* PROBLEM TO WORK ON *
In the data below, one line contains "купить комнату (582, 1352)" and a later one contains "Продажа комнат (582, 1490)". Print both, with every line between them, exactly and alone.
--------------------------------
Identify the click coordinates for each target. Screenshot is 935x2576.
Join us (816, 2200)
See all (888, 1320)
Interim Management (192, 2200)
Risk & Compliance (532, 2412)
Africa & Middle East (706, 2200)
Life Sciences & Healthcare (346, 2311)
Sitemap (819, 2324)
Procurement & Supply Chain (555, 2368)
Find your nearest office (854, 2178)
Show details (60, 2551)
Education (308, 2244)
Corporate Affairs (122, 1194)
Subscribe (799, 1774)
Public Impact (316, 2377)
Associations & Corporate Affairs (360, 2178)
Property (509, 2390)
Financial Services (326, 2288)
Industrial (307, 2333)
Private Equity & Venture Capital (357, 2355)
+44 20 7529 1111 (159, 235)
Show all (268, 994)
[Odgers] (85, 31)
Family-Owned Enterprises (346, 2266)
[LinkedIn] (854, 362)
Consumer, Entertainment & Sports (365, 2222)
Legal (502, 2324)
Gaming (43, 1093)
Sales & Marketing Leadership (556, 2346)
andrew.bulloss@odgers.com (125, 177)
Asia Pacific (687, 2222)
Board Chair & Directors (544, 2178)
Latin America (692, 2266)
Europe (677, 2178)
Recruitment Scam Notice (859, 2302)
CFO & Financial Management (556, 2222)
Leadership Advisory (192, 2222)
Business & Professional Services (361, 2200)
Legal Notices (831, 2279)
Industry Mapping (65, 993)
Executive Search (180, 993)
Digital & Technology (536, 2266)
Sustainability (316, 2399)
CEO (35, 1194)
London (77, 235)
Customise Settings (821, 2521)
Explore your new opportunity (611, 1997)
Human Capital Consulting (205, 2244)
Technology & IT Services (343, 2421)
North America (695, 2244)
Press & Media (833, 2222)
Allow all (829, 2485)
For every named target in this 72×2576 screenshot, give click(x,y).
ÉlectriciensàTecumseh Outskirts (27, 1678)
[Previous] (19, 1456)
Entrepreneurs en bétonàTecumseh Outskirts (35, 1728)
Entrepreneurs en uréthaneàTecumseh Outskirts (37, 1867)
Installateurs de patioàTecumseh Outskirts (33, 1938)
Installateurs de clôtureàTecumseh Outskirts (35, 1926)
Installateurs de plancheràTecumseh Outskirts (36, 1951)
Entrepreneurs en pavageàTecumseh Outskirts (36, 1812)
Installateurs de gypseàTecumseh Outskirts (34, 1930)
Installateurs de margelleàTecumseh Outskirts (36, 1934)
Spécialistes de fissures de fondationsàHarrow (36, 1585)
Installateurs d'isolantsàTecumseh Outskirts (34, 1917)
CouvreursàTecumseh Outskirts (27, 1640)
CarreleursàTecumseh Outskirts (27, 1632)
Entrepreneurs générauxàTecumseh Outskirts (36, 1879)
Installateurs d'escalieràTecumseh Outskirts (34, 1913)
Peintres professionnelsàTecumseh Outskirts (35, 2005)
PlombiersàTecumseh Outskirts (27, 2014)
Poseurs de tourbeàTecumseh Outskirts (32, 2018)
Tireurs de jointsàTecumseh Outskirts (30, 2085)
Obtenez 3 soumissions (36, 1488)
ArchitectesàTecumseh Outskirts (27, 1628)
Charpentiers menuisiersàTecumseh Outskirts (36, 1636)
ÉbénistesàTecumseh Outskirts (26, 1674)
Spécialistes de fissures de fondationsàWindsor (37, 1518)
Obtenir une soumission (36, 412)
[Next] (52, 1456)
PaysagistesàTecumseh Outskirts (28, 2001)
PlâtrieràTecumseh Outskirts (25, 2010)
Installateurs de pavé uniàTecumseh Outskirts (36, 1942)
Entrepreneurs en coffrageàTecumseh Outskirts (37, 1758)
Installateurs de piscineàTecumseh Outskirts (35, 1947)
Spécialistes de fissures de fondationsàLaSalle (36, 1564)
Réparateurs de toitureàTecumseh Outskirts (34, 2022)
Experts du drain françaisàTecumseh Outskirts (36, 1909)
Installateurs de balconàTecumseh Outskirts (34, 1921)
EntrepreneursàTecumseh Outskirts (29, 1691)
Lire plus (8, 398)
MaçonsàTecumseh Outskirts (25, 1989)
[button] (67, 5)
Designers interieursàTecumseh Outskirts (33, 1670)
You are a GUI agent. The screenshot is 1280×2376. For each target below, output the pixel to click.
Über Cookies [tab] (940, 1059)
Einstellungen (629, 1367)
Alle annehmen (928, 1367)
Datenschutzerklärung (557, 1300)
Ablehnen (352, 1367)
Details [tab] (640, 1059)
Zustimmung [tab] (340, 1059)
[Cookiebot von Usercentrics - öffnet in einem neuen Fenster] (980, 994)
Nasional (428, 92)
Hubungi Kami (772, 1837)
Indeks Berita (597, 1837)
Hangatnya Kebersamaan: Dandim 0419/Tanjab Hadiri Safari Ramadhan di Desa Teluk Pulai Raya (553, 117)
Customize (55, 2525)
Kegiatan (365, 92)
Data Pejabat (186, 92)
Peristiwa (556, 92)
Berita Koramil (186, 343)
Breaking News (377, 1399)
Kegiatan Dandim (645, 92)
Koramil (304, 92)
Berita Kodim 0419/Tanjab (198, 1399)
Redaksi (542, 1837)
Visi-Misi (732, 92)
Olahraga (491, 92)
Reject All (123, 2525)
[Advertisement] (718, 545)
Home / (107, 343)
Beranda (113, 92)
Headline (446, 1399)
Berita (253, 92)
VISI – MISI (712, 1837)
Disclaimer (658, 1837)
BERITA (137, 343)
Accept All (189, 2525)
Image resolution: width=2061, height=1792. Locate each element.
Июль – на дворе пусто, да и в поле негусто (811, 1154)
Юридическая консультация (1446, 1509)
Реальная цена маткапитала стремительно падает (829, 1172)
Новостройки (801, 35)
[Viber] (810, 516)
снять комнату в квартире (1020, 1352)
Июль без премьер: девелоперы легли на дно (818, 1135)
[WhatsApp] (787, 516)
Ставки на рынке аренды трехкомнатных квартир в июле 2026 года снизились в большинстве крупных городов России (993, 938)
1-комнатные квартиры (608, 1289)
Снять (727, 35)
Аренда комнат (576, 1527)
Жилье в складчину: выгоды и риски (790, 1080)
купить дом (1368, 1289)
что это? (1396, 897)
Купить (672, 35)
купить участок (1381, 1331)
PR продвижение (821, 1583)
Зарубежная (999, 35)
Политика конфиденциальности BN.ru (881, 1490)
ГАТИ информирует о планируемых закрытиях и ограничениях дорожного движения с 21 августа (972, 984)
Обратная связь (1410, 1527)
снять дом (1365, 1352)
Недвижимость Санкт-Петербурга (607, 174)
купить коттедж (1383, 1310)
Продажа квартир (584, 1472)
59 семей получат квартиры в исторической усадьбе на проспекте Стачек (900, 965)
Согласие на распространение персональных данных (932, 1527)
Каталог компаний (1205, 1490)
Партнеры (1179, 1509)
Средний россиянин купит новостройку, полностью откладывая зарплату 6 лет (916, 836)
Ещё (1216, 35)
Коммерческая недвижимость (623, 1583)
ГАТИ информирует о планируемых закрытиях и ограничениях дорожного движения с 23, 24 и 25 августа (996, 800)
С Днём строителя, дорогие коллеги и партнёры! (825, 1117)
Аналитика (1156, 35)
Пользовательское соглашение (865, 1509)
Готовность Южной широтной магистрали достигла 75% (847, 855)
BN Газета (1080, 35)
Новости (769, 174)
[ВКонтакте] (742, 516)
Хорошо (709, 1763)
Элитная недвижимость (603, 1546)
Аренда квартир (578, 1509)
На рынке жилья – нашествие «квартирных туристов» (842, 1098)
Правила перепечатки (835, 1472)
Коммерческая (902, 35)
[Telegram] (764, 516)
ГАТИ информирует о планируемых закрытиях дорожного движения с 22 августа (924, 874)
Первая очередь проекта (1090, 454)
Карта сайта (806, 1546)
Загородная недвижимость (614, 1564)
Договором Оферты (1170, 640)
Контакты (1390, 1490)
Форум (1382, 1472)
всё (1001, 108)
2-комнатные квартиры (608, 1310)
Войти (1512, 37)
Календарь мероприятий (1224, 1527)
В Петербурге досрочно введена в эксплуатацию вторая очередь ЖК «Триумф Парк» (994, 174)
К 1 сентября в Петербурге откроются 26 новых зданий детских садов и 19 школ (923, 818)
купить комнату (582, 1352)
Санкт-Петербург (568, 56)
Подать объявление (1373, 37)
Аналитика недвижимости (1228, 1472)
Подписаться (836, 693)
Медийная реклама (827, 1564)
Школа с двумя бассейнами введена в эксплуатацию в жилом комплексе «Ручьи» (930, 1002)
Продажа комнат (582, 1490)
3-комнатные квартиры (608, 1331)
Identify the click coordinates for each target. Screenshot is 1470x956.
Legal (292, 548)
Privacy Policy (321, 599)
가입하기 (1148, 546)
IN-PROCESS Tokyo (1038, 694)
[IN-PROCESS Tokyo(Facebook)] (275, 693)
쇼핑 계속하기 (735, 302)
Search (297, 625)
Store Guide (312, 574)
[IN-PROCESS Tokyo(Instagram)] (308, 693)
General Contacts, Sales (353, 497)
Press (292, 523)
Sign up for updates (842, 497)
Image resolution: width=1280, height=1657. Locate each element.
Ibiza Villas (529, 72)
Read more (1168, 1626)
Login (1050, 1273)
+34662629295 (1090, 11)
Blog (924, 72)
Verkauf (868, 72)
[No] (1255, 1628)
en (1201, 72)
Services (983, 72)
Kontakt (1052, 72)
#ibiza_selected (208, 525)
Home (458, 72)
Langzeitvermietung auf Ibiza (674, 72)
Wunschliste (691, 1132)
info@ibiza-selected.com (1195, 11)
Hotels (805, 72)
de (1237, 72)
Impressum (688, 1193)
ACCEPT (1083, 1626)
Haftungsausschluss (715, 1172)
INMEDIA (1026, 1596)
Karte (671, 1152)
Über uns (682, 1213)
--------------------------------
* OUTPUT OF THE EXERCISE *
купить комнату (582, 1352)
Санкт-Петербург (568, 56)
Подать объявление (1373, 37)
Аналитика недвижимости (1228, 1472)
Подписаться (836, 693)
Медийная реклама (827, 1564)
Школа с двумя бассейнами введена в эксплуатацию в жилом комплексе «Ручьи» (930, 1002)
Продажа комнат (582, 1490)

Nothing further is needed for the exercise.